● **Problem requirements**
Please copy every line of the records below that holds the word "agent".

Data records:
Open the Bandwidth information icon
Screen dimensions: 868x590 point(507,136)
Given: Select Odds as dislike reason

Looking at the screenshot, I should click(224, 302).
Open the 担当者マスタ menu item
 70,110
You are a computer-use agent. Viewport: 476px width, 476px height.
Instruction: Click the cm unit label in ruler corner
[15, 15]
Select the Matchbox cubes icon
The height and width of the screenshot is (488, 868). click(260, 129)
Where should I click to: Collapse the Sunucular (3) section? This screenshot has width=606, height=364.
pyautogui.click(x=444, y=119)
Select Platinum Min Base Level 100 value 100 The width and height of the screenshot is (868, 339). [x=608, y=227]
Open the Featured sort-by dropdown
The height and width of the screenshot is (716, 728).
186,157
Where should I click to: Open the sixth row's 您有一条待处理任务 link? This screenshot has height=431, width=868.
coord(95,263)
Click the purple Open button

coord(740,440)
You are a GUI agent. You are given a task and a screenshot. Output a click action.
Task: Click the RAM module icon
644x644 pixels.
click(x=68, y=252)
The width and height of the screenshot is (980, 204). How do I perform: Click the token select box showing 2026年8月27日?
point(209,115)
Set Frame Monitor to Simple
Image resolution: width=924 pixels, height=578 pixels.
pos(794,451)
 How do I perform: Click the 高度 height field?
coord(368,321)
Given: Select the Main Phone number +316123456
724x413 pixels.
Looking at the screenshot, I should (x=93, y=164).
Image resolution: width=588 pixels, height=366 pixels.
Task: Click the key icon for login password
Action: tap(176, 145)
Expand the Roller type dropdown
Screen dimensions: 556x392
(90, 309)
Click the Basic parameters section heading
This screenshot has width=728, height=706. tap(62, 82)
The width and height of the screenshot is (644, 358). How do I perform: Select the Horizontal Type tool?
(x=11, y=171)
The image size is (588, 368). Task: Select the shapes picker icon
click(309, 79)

● **Written solution**
You are a computer-use agent. Viewport: 476px width, 476px height.
You are a GUI agent. You are given a task and a screenshot. Output a click action.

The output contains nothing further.